I was taking photos and interviewing veterans from Massachusetts when I noticed a guy on crutches standing away from The Wall, back under some trees. His right foot was in a cast and he was wearing camo jungle fatigues and a faded boonie hat. He wore a Hawaii state flag shoulder patch on his left sleeve.
I asked him why he had come. He said he had wanted to see his buddies’ names, but he could not bring himself to get any closer to The Wall. “Too much hurt,” he said, and lumbered back among the trees.
A woman in faded jungle fatigues told me she was a former Army nurse stationed near my unit in Long Binh. She had worked at the 24th EVAC hospital. She said she came to see the names of the eight nurses who died in Vietnam. She told me that she had left nursing after her tour. “So many broken young men,” she said.
I went over to a volunteer and asked her for help to find my friend Mark’s name on The Wall. He and I were in Fort Benning Infantry Officers Candidate School together and became friends. Mark, like me, did not finish OCS. We both got orders for Vietnam after we left the officer course. Mark was killed in October 1969.
The volunteer looked up Mark’s name in a large book. “He is on Panel 17, line 107,” she said, and showed me where to look. I thanked her and stood for a few minutes at the panel, staring at Mark’s name.
A highlight was the reception for Gen. Westmoreland at the Sheraton Hotel ballroom. Cheers and applause for him rang through the hotel lobby and ballroom. “Westy is here!” men shouted. Veterans in faded jungle fatigues saluted him sharply. It was electric to see their affection for the man who had sent them to terrible places like the Ia Drang Valley, Khe Sanh, and Hue.
A NEW SENSE OF PRIDE
On Sunday, November 13, people wildly cheered us Vietnam veterans as we marched down Constitution Avenue. It felt good. I left Washington with a new sense of pride in my service, no longer ashamed of being a Vietnam veteran. I put my military service back on my resume. Whenever I was in Washington on business, I made it a point to visit the Memorial.
Thirty-four years passed, and one day I received an email from the Vietnam Veterans Memorial Fund. They were looking for volunteers to read the names on The Wall during the thirty-fifth anniversary commemoration of the Memorial’s dedication. I signed up right away. On Wednesday, November 8, 2017, I joined the line of readers of the names.
It was cold that day. Rain came and went, but the large crowd did not move while the names were read. I checked my list one more time, then a volunteer motioned me up. It was my turn. I went to the podium and began to read my twenty-five names: “Paul Glenn Forbes, Jr., Jay Edward Forsberg…” with a healthy pause between each name.
Afterward, I rejoined my wife and we walked over to the statue of The Three Servicemen. Gray-haired men, some wearing leather vests covered with military patches and Vietnam War ribbons and medals, were taking photos. They saw my medals and said, “Welcome home, brother,” and shook my hand. It was 1982 again. I noticed that there were a lot of “grandpa groups”—families who came with a Vietnam veteran grandparent.

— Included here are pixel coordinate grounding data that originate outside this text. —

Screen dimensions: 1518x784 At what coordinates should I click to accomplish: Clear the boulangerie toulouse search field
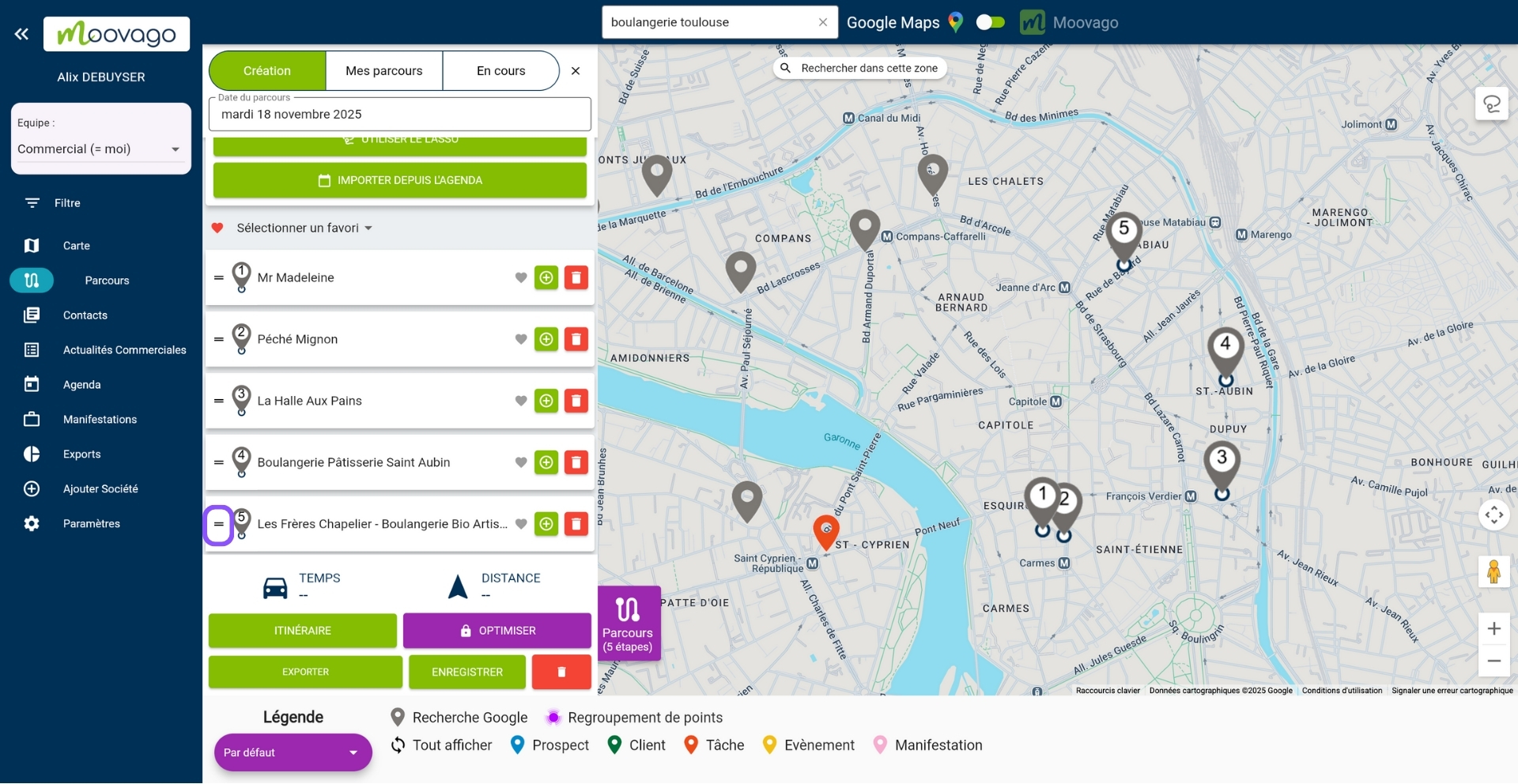823,22
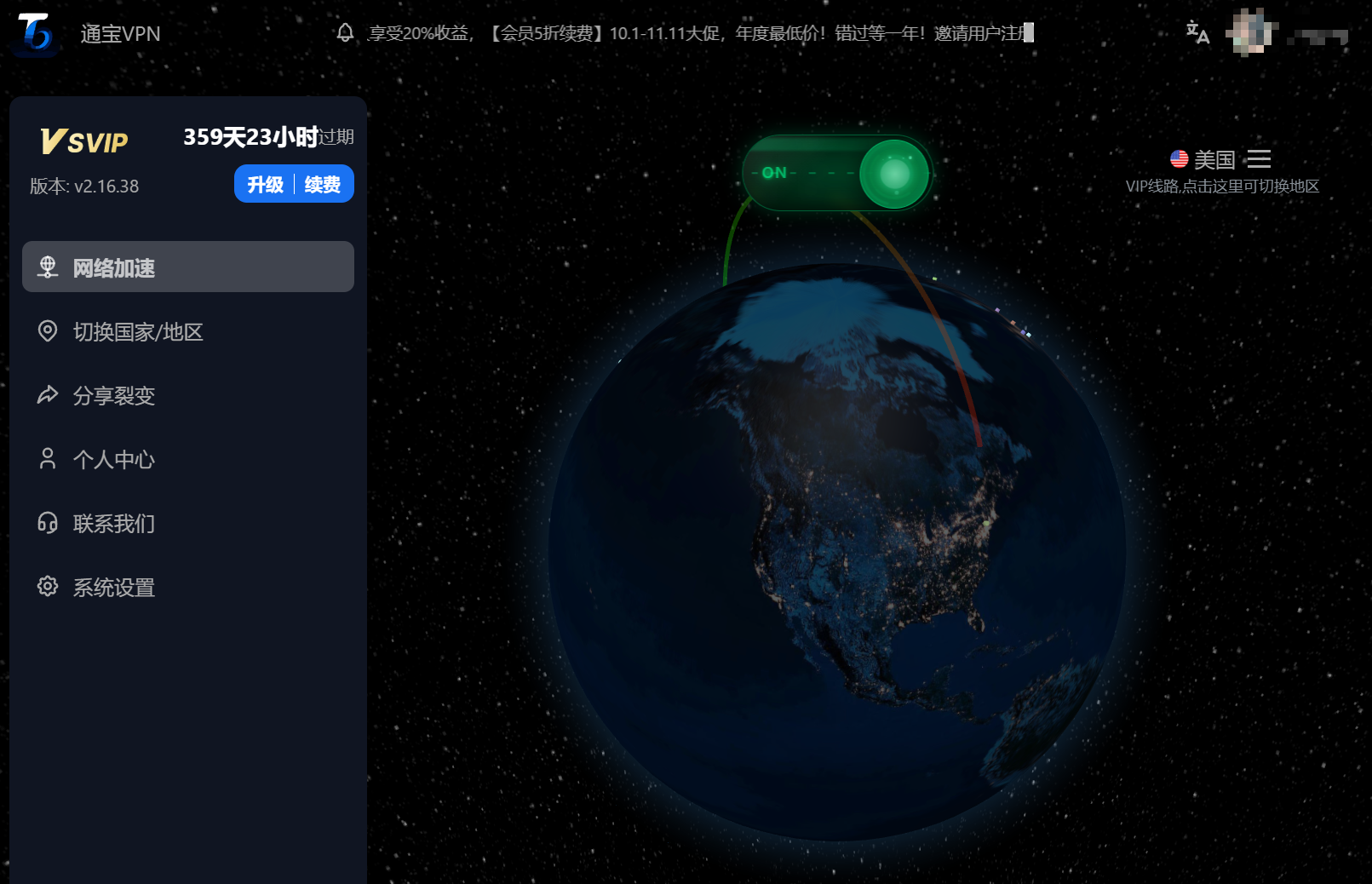The image size is (1372, 884).
Task: Open 系统设置 with the gear icon
Action: (48, 587)
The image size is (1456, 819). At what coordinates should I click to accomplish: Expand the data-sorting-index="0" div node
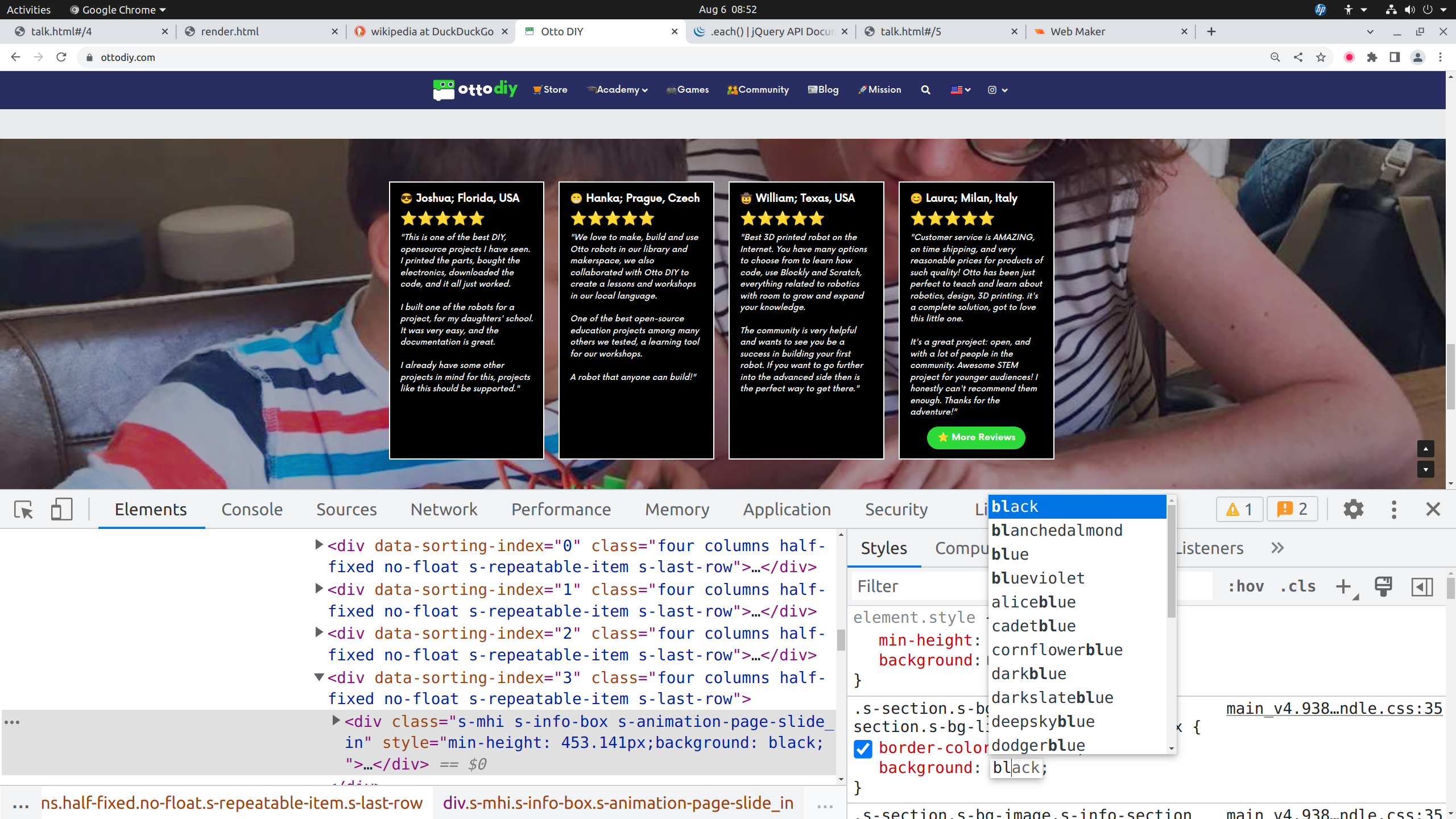pos(319,545)
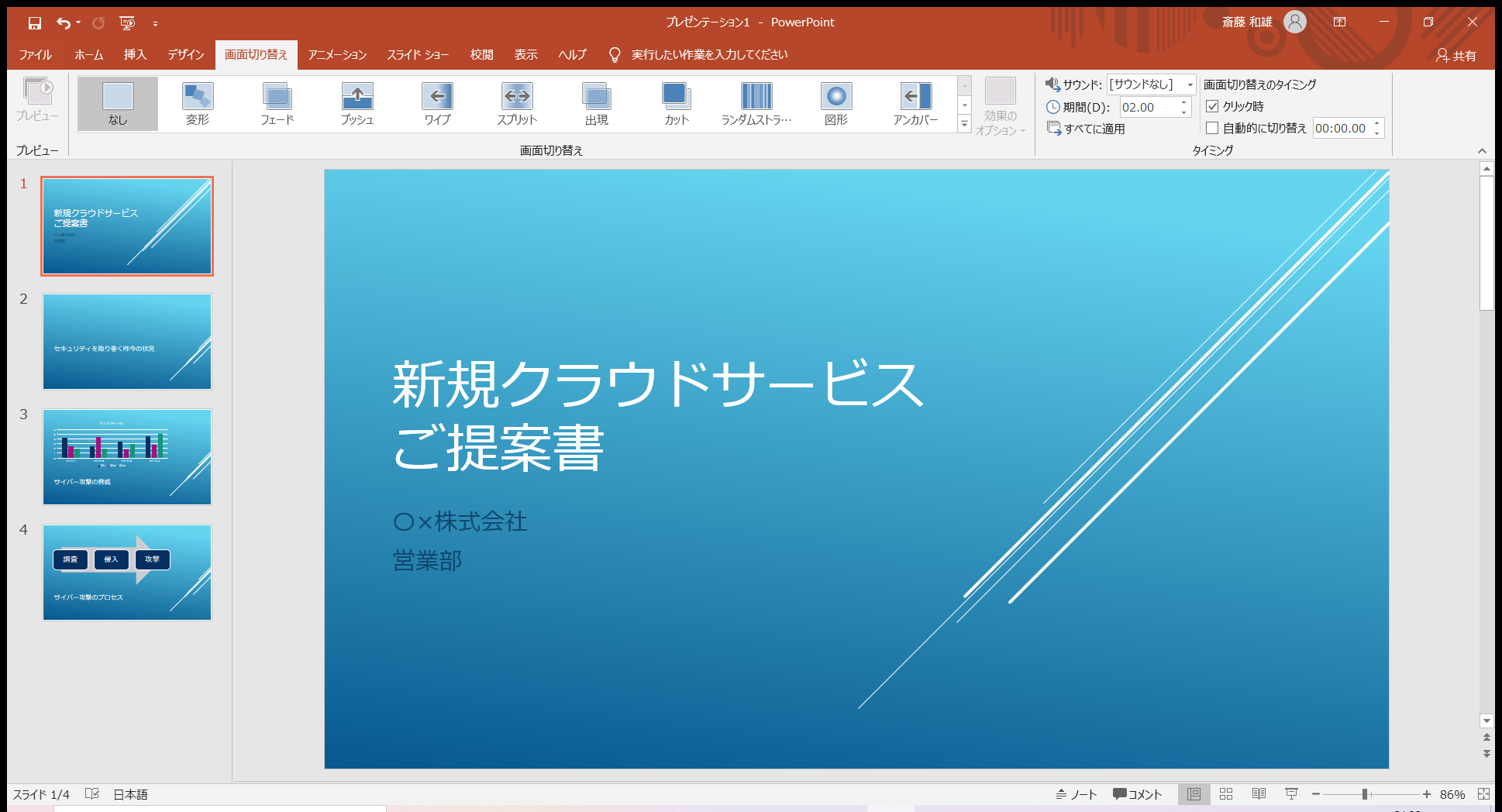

A group of Vietnamese tourists stopped to take pictures of the statue. I stepped away, but they shook their heads no: They wanted me in their photos. A man in the group, about my age, asked if I was there. I said yes and he said, “Me too, other side” and smiled. We shook hands. He was not the first former enemy I had met, but I thought how appropriate it was to greet him here.
Thirty-five years had passed since my first visit to this memorial to our fallen brothers and sisters, and where I found my pride in serving in the Vietnam War. We left as the rain returned with a vengeance.
I look forward to the fortieth anniversary next year.